Records from a collection

▶

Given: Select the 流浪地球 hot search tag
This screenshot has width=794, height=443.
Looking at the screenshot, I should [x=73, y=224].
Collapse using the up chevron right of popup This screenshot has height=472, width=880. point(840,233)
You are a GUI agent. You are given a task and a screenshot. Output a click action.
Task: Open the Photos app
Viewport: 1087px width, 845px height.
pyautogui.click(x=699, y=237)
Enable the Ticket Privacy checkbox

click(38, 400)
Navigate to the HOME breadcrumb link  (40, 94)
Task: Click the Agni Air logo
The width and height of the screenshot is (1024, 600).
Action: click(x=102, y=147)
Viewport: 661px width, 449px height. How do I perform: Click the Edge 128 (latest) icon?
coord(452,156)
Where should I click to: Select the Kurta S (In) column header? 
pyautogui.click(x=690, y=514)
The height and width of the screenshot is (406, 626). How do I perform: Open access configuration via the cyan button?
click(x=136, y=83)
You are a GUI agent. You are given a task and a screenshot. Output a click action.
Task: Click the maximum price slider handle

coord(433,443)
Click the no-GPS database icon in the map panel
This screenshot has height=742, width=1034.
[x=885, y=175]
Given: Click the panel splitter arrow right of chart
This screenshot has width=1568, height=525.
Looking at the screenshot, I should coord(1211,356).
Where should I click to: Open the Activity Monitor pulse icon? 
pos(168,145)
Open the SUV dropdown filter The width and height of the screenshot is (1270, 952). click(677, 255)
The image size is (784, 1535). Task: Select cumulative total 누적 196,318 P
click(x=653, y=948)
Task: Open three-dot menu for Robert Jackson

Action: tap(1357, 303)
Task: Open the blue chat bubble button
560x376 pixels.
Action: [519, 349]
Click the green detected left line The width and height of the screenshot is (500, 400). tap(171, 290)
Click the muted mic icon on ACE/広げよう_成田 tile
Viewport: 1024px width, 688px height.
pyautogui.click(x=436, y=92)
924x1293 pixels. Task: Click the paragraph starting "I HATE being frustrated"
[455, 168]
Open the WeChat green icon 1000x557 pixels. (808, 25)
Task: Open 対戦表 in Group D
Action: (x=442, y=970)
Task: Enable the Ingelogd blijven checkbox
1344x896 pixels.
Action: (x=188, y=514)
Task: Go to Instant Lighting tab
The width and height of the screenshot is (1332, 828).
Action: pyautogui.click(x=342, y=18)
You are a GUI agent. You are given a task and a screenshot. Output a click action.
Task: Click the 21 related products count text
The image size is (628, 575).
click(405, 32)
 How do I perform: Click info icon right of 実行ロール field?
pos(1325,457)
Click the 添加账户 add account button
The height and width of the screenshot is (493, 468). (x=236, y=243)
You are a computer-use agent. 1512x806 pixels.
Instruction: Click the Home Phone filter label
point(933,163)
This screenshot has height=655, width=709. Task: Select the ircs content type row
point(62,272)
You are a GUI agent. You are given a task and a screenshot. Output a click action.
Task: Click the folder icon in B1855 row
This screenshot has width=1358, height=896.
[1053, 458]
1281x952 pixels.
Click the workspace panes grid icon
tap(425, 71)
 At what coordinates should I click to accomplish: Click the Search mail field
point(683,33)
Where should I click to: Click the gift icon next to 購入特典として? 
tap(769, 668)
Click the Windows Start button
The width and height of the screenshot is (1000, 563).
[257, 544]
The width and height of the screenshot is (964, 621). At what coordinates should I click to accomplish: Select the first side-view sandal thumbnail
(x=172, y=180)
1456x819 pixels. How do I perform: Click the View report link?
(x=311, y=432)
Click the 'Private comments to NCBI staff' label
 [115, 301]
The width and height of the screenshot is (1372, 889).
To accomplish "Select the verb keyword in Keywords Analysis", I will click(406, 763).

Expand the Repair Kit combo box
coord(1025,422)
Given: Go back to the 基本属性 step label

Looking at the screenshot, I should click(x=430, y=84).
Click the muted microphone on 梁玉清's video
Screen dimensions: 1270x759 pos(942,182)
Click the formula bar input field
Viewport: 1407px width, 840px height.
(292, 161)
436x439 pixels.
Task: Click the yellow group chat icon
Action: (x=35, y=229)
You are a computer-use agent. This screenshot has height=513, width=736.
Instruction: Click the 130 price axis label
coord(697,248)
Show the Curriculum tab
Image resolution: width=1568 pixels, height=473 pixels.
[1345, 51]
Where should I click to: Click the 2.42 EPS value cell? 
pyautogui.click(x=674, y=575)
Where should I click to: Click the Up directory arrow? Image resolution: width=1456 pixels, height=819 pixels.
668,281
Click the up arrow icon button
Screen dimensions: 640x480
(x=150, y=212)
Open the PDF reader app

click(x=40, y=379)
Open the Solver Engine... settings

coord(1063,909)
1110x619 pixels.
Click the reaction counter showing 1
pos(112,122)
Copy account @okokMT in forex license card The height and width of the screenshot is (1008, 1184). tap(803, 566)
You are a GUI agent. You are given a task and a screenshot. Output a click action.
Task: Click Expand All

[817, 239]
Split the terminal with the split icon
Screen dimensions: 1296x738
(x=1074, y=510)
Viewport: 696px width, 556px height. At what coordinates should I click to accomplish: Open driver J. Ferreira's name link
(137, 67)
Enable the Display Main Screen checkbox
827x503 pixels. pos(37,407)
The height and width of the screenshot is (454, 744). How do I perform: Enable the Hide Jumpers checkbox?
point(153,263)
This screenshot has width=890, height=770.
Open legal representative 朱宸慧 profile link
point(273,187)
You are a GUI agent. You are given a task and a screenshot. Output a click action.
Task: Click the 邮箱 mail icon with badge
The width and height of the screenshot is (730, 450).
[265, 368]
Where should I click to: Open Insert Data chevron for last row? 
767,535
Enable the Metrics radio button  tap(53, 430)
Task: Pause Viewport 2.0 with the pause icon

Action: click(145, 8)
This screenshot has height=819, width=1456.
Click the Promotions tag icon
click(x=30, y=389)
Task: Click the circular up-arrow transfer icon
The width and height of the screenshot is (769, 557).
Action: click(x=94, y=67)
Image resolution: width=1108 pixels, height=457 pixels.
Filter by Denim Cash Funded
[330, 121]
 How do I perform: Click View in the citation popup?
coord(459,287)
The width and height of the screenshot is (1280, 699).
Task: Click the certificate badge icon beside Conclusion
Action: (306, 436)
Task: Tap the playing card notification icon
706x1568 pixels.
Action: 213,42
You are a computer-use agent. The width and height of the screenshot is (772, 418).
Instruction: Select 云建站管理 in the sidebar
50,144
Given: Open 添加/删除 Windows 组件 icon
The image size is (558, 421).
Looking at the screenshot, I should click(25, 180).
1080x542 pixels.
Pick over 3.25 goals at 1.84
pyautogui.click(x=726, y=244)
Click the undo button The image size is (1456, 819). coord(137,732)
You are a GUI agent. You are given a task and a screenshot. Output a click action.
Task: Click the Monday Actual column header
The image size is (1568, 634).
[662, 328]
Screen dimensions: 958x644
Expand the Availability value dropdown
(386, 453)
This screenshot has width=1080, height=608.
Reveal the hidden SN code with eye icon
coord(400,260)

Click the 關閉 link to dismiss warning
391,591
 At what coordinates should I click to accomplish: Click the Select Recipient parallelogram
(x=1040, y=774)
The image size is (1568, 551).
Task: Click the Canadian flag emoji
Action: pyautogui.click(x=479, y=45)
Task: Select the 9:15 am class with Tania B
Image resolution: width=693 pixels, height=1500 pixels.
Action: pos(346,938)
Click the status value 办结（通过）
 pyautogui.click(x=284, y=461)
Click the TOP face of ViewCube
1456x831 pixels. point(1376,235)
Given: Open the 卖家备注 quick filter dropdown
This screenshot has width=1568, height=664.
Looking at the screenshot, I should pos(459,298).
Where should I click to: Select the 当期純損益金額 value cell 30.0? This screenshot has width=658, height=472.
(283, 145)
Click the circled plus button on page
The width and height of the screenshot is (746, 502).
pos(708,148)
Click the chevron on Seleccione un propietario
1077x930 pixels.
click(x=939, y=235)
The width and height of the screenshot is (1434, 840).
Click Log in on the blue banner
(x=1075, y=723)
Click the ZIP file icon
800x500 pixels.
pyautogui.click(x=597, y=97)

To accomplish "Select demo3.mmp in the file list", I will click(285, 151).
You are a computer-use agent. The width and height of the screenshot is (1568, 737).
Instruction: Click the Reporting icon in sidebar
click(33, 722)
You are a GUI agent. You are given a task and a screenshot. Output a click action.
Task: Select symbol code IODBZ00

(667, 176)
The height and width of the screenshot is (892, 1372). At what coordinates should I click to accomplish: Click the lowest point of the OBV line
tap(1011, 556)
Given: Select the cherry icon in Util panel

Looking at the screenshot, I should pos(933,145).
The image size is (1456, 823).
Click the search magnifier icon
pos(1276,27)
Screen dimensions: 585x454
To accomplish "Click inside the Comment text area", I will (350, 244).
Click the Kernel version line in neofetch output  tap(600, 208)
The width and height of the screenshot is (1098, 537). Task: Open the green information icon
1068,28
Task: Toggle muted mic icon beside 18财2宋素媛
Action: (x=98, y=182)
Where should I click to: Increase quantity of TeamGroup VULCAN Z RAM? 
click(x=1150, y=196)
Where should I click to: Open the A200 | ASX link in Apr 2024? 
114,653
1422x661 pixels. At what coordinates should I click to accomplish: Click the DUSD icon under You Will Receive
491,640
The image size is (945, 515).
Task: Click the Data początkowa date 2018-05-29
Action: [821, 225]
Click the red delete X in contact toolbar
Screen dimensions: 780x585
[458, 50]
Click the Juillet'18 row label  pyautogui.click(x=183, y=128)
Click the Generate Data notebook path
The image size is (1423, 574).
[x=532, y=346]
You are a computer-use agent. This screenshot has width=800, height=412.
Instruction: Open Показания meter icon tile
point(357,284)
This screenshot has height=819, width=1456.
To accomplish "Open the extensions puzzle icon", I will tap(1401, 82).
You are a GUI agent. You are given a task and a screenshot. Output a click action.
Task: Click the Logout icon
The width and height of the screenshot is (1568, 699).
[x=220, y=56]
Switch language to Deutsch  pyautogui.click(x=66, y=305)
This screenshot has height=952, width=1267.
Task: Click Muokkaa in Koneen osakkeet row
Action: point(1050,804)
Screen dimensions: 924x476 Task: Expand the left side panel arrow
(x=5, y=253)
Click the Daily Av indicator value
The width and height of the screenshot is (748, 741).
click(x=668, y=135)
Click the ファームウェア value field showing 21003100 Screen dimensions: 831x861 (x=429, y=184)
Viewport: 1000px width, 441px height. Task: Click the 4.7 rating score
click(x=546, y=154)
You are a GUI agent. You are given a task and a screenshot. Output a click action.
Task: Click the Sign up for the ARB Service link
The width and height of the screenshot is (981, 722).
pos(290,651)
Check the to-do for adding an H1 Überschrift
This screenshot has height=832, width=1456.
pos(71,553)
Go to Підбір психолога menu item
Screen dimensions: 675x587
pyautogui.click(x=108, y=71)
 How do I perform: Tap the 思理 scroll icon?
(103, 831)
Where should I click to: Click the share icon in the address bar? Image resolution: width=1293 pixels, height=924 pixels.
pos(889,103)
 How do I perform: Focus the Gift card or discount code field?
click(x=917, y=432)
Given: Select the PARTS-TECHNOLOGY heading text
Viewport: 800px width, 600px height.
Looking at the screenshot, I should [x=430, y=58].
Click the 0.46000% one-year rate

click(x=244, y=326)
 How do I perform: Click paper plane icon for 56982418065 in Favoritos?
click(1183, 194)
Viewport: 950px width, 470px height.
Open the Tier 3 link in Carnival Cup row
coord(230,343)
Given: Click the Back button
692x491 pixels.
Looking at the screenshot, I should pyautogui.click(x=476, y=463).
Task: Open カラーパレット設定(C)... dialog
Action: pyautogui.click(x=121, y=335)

◀

_Task_
Pull out every line of the records above that contains the word "blue". Case counts.

_The completed task_
Task: Open the blue chat bubble button
Click Log in on the blue banner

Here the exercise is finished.